廃都

澄田ゆきこ

第一章 流行り病

記録ファイル1


 世の中にたえて桜のなかりせば春の心はのどけからまし

(在原業平・伊勢物語八十二段)



 アーカイブ〇三:

 病は東京を汚染地へと変えた。

 風土病とも言える病の発生のせいなのか、それに伴う根も葉もない風評被害のせいなのか。人口の過密化が著しかった東京では、病は驚異的な速さで伝染していった。汚染されていく東京に、内地の人々はただ絶望し、外部の人々はひどく怯えた。人々が政府によって封じ込められ、その内部にじわじわと感染を広げていく様子は、いつしか耳にした蟲毒のようだった。
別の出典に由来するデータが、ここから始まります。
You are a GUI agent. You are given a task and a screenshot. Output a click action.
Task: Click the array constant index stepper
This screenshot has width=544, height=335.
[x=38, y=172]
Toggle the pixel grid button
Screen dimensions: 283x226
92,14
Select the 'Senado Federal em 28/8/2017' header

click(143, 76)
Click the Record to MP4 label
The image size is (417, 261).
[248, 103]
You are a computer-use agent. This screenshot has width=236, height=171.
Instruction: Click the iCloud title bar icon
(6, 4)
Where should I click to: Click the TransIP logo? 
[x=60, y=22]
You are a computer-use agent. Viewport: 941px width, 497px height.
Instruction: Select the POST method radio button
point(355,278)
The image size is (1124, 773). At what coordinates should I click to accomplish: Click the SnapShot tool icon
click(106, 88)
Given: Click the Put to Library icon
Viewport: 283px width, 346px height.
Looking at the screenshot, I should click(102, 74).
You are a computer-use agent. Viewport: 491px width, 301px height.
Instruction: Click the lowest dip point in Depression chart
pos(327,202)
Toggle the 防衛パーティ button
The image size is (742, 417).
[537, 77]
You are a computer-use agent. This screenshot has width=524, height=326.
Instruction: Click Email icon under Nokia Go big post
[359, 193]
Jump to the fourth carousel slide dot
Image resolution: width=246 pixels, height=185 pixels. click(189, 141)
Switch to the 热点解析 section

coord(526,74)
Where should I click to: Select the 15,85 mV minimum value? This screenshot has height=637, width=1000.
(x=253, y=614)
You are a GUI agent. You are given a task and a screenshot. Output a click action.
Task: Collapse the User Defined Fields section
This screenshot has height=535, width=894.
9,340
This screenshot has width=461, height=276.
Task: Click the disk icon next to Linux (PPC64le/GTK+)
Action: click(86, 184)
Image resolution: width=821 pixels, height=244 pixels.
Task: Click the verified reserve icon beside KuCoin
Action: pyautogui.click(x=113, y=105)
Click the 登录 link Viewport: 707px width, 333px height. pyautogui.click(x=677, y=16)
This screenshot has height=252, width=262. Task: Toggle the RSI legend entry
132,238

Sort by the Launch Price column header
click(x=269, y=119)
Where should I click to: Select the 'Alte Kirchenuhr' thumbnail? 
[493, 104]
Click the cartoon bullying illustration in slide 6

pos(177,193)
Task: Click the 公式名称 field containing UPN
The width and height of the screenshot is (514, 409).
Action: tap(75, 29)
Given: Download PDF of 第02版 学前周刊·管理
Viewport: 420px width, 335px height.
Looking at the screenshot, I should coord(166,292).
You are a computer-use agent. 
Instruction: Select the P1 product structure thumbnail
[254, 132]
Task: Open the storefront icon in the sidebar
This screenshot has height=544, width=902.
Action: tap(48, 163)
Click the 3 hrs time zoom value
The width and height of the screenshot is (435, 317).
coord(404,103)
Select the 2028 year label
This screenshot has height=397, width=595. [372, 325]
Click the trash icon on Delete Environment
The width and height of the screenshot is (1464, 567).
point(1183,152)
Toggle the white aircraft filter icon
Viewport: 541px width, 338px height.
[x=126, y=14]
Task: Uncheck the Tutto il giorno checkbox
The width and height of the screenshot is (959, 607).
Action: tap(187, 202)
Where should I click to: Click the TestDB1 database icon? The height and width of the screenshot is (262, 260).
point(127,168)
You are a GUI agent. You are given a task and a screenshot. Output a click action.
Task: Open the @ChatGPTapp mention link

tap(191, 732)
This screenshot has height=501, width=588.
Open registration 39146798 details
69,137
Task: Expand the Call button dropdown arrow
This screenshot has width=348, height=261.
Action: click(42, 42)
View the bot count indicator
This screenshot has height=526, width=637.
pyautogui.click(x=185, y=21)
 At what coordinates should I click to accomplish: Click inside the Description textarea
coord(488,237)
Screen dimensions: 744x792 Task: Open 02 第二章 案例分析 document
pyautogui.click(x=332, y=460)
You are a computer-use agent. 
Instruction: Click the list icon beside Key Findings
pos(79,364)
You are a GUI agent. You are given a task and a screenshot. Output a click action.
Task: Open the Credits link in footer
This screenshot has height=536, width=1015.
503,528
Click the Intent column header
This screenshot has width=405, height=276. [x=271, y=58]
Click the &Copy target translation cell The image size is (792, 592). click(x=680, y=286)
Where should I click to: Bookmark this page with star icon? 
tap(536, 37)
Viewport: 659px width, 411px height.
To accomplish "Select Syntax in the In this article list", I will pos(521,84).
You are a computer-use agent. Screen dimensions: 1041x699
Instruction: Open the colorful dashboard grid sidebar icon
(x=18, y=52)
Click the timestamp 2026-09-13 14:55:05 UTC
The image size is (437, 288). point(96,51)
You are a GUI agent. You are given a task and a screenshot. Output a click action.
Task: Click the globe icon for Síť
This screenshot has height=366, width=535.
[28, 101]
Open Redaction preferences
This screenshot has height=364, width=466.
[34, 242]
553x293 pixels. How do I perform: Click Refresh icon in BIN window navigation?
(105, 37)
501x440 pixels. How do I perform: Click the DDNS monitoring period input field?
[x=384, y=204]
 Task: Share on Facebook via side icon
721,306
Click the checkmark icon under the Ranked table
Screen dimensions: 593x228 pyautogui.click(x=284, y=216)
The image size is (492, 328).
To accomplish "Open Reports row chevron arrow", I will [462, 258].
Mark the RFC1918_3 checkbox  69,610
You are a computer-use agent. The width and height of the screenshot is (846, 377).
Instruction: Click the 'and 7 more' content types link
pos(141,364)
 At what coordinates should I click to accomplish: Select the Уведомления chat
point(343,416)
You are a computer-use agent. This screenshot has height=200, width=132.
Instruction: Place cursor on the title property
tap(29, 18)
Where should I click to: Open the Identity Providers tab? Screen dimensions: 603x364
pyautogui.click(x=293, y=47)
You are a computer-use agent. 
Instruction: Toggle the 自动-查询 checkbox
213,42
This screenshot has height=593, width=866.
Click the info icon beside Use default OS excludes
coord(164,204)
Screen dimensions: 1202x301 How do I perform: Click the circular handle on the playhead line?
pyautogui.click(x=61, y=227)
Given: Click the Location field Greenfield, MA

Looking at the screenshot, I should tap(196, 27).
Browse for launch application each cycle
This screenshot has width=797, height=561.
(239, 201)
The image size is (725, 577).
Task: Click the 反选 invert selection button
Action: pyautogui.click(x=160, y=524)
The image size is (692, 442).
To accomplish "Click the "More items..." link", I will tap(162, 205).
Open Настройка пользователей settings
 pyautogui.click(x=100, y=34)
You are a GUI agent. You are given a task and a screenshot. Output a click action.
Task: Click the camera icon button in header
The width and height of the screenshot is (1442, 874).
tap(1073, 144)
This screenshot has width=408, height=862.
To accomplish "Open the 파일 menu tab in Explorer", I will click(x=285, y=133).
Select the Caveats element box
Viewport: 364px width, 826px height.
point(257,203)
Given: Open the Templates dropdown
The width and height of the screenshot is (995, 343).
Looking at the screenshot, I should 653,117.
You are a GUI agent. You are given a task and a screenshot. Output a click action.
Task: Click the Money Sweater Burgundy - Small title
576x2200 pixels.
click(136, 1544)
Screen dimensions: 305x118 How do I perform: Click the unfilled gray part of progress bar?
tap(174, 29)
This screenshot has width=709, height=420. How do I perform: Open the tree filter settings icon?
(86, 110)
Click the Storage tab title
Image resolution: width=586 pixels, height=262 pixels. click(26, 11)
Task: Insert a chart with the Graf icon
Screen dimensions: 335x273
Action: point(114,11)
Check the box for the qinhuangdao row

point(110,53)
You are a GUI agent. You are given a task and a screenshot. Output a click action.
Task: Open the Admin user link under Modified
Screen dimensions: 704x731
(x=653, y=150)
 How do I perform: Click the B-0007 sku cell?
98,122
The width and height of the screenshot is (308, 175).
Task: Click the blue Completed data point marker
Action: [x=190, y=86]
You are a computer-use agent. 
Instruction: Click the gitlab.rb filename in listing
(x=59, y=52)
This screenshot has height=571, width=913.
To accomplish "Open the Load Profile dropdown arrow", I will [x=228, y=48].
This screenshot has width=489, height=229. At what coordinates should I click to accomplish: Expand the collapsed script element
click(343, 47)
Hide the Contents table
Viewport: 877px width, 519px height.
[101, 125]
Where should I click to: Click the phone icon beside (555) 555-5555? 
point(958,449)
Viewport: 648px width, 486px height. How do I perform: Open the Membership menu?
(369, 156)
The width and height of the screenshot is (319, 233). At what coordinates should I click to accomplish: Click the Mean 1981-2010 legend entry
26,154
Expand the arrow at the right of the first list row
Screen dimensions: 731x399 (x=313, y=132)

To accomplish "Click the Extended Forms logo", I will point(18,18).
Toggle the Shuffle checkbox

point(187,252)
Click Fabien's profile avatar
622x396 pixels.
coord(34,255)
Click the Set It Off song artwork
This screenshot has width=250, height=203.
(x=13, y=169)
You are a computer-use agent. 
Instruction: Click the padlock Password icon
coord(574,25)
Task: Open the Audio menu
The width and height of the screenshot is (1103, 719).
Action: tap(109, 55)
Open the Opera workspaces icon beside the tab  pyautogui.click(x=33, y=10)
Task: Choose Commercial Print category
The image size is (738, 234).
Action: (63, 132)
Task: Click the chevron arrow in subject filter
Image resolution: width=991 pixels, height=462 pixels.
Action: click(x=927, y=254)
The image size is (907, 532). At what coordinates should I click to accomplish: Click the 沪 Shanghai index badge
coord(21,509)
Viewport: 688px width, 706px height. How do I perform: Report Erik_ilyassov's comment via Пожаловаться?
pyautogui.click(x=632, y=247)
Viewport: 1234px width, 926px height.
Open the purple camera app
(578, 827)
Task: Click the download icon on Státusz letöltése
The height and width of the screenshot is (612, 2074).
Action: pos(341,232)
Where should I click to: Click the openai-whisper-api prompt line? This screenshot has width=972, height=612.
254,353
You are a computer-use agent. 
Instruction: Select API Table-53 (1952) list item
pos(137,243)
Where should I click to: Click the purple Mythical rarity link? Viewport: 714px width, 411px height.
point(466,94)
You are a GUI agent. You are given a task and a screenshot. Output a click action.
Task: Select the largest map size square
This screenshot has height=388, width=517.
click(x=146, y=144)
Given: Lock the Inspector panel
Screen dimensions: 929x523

 それがいつからだったのか明確にはわからない。けれど確実に、かつて広島がヒロシマと呼ばれたように、東京はトーキョーへ変わってしまった。


 アーカイブ一九:

 この病院は、どこか世間から隔絶されている。

 僕の中にひっそりと眠っていたその感情は、「ここは本当に静かですね」という彼女の言葉で、まぎれもない確信に変わった。

「そうでしょうか」

 点滴の袋を取り換えながら、あくまで事務的に相槌を打つ。彼女はぼんやりと窓の外を見ていた。背中の中ほどまである長髪が、晩秋の弱々しい日差しに照らされていた。

 入院着を着た狭い肩。布団の上に重ねられた手は、あまりにも白く、細い。

「暴動も混乱も、東京のあちこちで起こっているはずなのに、ここにいると現実味がまるでない気がするんです。何も聞こえないから、全部他人事みたい」

 窓の向こうに目をやったまま、彼女は細々と答えた。

 草木で人工的に彩られた景色の中、かつて前庭の主役を務めていた桜の巨木は、世論に逆らえず切り倒された。その代わり、裾野に広がる町並みは、以前より少し見渡しやすくなっている。

「まあ……市街地からは、だいぶ離れてますからね」

 申し訳程度にそう言うと、ピッ、と体温計のアラームが鳴った。彼女から受け取った体温計は、平熱よりも少し高い程度の微熱を示していた。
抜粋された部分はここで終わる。